I the tarballs are no longer reachable, in opam we can retrieve them from the opam cache. These could be useful for the authors if they are moving their repository and want to preserve the old releases
An incredibly dumb grepping of the opam-repository repository revealed something like ~300 opam files across 67 projects mentioning tarballs previously hosted by bitbucket.org, which indeed are all gone at this point:
$ grep -RE 'bitbucket.org.+\.tar' . | grep -Po '(?<=./packages/)([^/]+)' | uniq
- I wonder if there is a “safe” place that’s been set aside for such orphaned libraries to be relocated to (presuming tarballs matching the published hashes are recoverable somewhere)?
- Given the inevitability of broken links like this (and also the security implications of package repositories not retaining released artifacts themselves, immutably), has there been any consideration of having the opam repository capture and retain tarballs permanently? I know this is a bit off topic for this thread, but seeing changes like this (where both upstream tarballs and their hashes are being changed) gives me flashbacks to some bad old days with Maven, npm, and PyPI when those package managers had a similar laissez-faire approach to artifact retention and integrity.
[edit: I posted a more comprehensive question on the topic of opam’s security posture and data integrity policies: Opam-repository: security and data integrity posture]
just worth mentioning that bitbucket has supported
git for a long time and that many of those
bitbucket.org/* URLs still work.
$ wget "https://bitbucket.org/smondet/nonstd/get/nonstd.0.0.3.tar.gz"
--2020-09-22 19:43:52-- https://bitbucket.org/smondet/nonstd/get/nonstd.0.0.3.tar.gz
Resolving bitbucket.org (bitbucket.org)... 184.108.40.206, 220.127.116.11, 18.104.22.168, ...

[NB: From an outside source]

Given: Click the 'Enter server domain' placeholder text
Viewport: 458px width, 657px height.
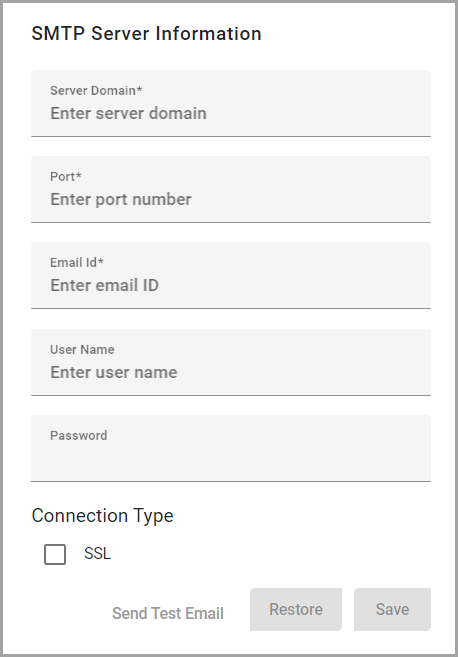Looking at the screenshot, I should 128,113.
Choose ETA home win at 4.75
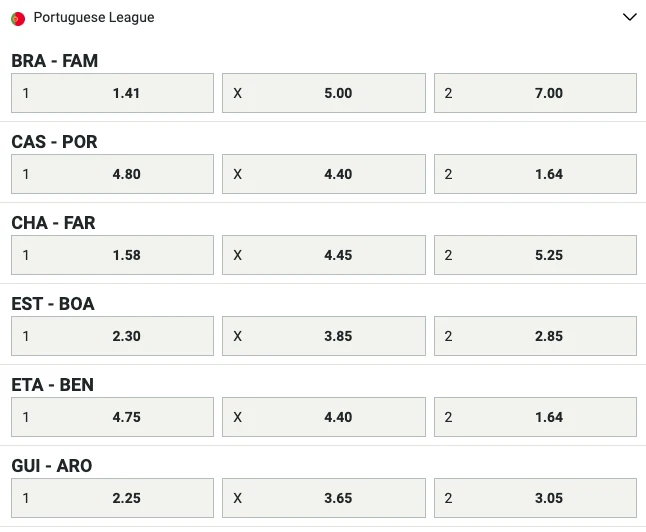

Connecting to bitbucket.org (bitbucket.org)|22.214.171.124|:443... connected.
HTTP request sent, awaiting response... 200 OK
Length: 5036 (4.9K) [application/x-tar-gz]
Saving to: 'nonstd.0.0.3.tar.gz'
nonstd.0.0.3.tar.gz 100%[=============================================================>] 4.92K --.-KB/s in 0.002s
2020-09-22 19:43:52 (2.05 MB/s) - 'nonstd.0.0.3.tar.gz' saved [5036/5036]
Oh, very nice then, that’s good to know. I had checked a half-dozen of them that happened to come back 404, and I guess I made a poor assumption on that (unlucky) basis.
I have a few repos in there, I’ll work on getting them up with new links this weekend.